> [WHAT YOU WILL DO] Word for word, output the data, with none of its pictures.

> [DATA]
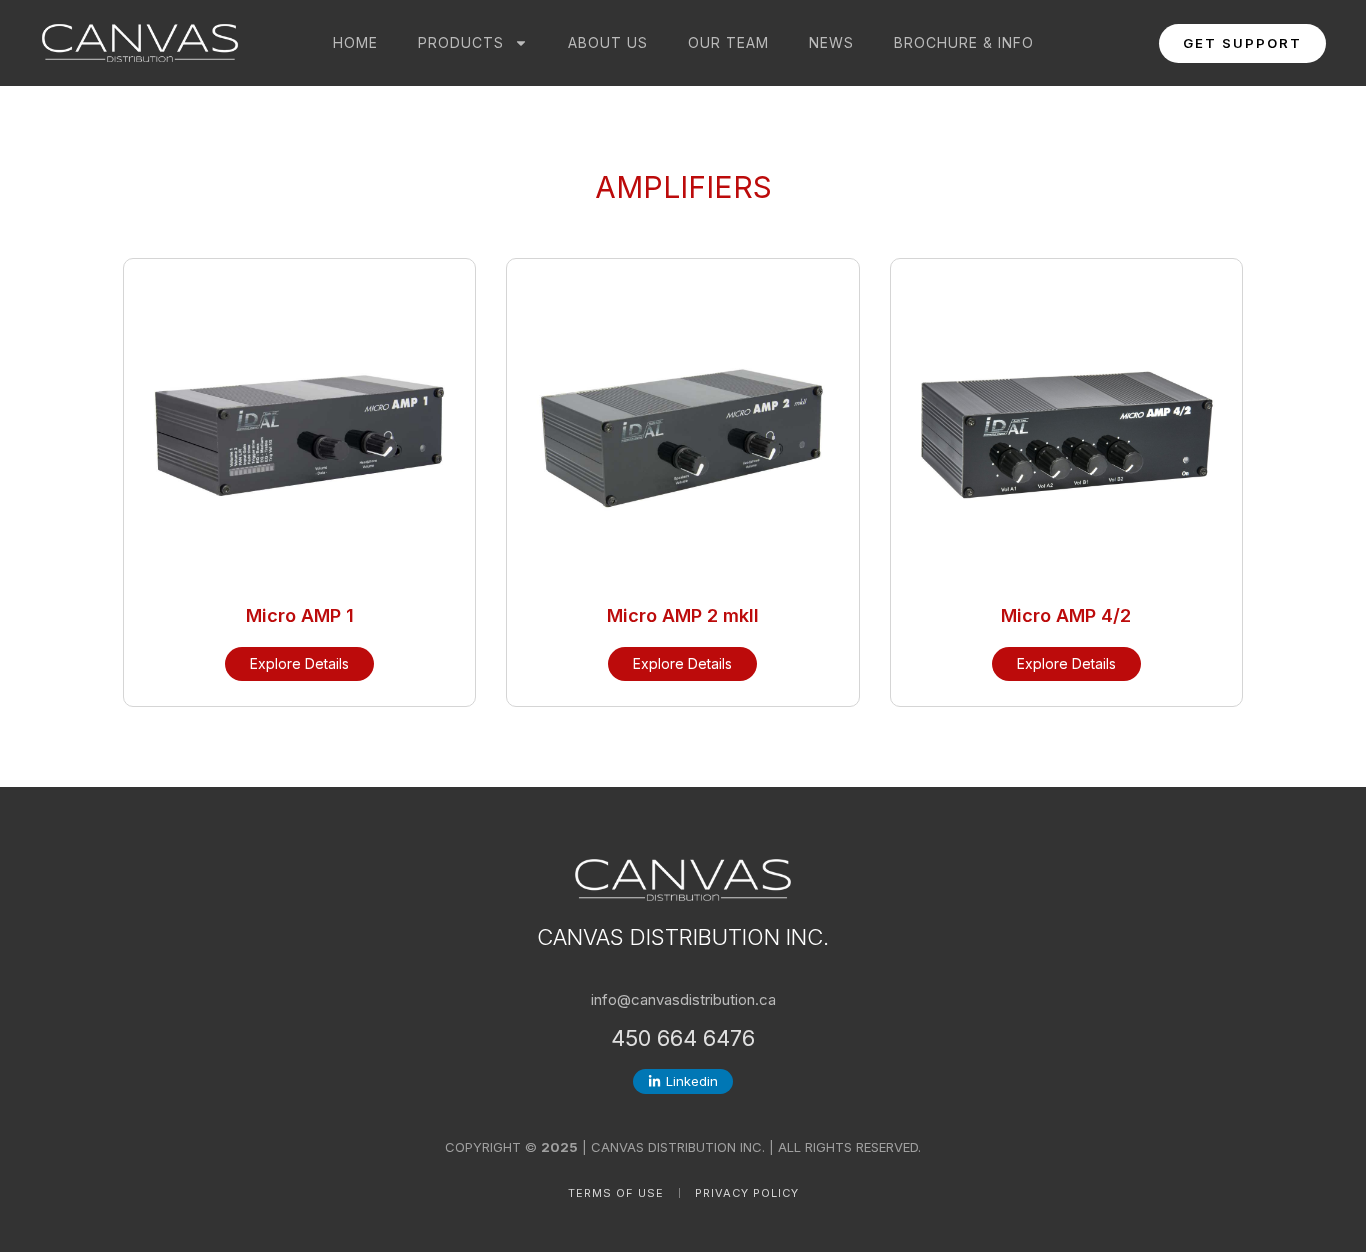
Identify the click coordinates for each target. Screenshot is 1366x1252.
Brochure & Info (964, 42)
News (831, 42)
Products (461, 42)
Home (355, 42)
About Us (608, 42)
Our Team (728, 42)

> [TASK SOLUTION]
Identify the click coordinates for each target. Screenshot is 1366x1252.
Brochure & Info (964, 42)
News (831, 42)
Products (461, 42)
Home (355, 42)
About Us (608, 42)
Our Team (728, 42)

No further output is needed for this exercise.